Offensive or antagonistic language targeted at individuals and social groups based on their personal characteristics (also known as cyber hate speech or cyberhate) has been frequently posted and widely circulated via the World Wide Web. This can be considered as a key risk factor for individual and societal tension surrounding regional instability. Automated Web-based cyberhate detection is important for observing and understanding community and regional societal tension - especially in online social networks where posts can be rapidly and widely viewed and disseminated. While previous work has involved using lexicons, bags-of-words or probabilistic language parsing approaches, they often suffer from a similar issue which is that cyberhate can be subtle and indirect - thus depending on the occurrence of individual words or phrases can lead to a significant number of false negatives, providing inaccurate representation of the trends in cyberhate. This problem motivated us to challenge thinking around the representation of subtle language use, such as references to perceived threats from ‘the other’ including immigration or job prosperity in a hateful context. We propose a novel ‘othering’ feature set that utilises language use around the concept of ‘othering’ and intergroup threat theory to identify these subtleties, and we implement a wide range of classification methods using embedding learning to compute semantic distances between parts of speech considered to be part of an ‘othering’ narrative. To validate our approach we conducted two sets of experiments. The first involved comparing the results of our novel method with state of the art baseline models from the literature. Our approach outperformed all existing methods. The second tested the best performing models from the first phase on unseen datasets for different types of cyberhate, namely religion, disability, race and sexual orientation.
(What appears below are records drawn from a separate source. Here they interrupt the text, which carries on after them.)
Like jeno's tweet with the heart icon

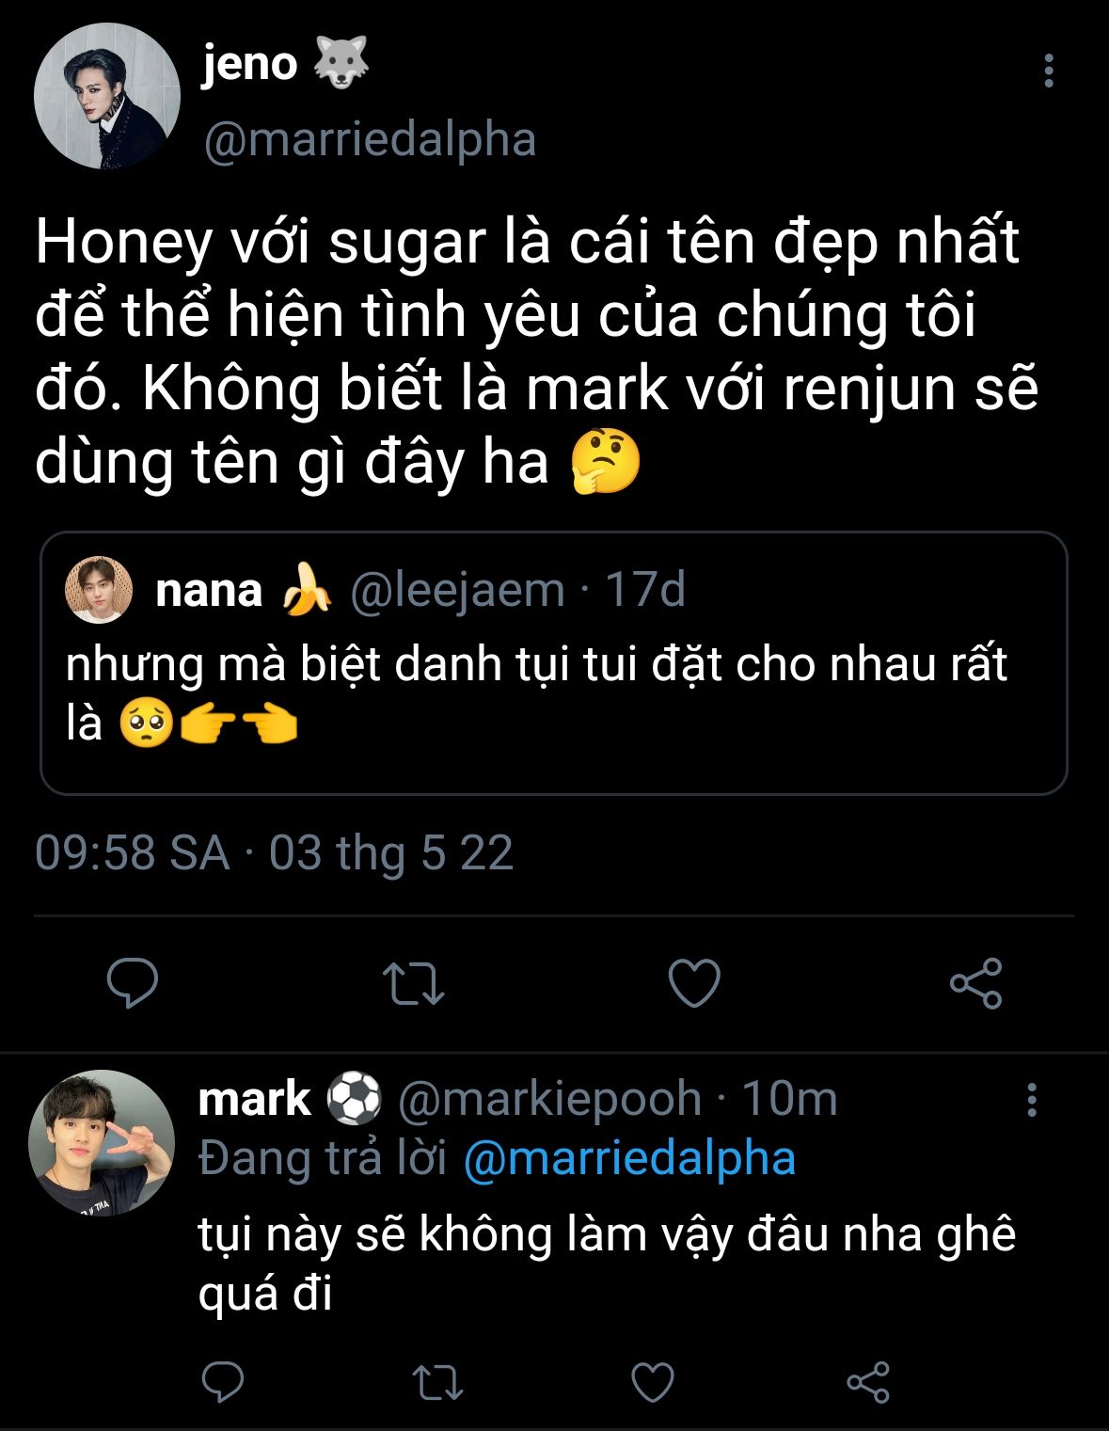(694, 983)
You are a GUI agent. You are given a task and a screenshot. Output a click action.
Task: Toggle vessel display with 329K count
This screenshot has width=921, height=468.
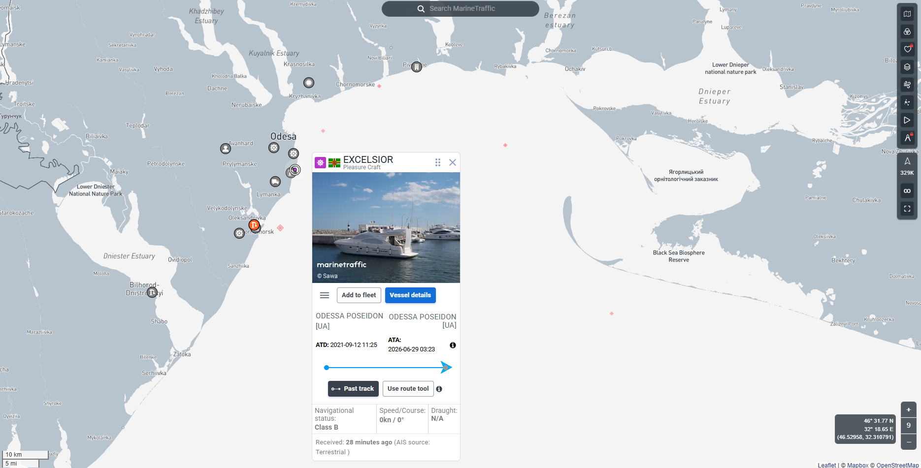907,166
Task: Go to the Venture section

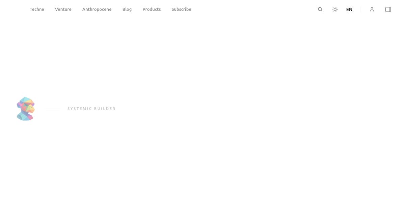Action: coord(63,9)
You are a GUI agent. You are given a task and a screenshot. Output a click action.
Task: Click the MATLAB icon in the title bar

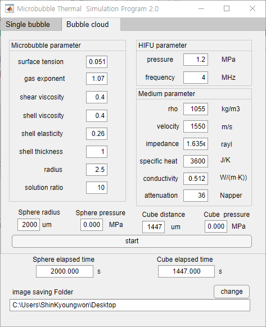click(x=10, y=9)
The results showed F-measure scores for classifying hateful instances obtained through applying our model of 0.81, 0.71, 0.89 and 0.72 respectively, demonstrating the ability of the ‘othering’ narrative to be an important part of model generalisation.

Item Type: Article
Date Type: Publication
Status: Published
Schools: Computer Science & Informatics
Social Sciences (Includes Criminology and Education)
Subjects: H Social Sciences > H Social Sciences (General)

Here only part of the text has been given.